According to him, Westerners and Indians are as different as chalk and cheese when it comes to queuing with Western queues mostly a "lifeless, boring and linear assortment of people standing somberly as if struck by life s most extreme tragedy".

But not so with Indians.

"Our average queues are full of verve and vitality, each brain in overdrive, actively evaluating all strategies to jump the queue," he writes.

"What is more, in our queues we stand really tight, unlike the Westerners, who stand apart as if the next person may be suffering from some unmentionable contagion. That is why our queues, when they exist at all, are a solid, albeit uneven, line of people with all senses on alert, rather than the relaxed and limp lines seen in the West," he goes on to add.

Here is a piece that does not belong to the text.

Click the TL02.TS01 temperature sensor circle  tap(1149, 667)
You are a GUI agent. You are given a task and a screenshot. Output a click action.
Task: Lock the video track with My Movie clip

"In a nation of a billion people, there is no escaping queues. We find ourselves in one every day - whether to board the flight or if we are less fortunate to fetch water from a municipal tap. We no longer wait for years for a Fiat car or a rotary-dial phone but there are still queues that may last days, like those for school admissions. And then, there are the virtual ones at call centres in which there's no knowing when we will make contact with a human," the book says.

Raghunathan says that no wonder the disregard for queues has also found its way into the very folklore of the nation via Bollywood when "Amitabh Bachchan growled in his bass voice in 'Kaalia' (1981), 'Hum jahan khade ho jaate hain, line wahin se shuru hoti hai', saying in effect I will always jump to the head of the queue: stop me if you dare."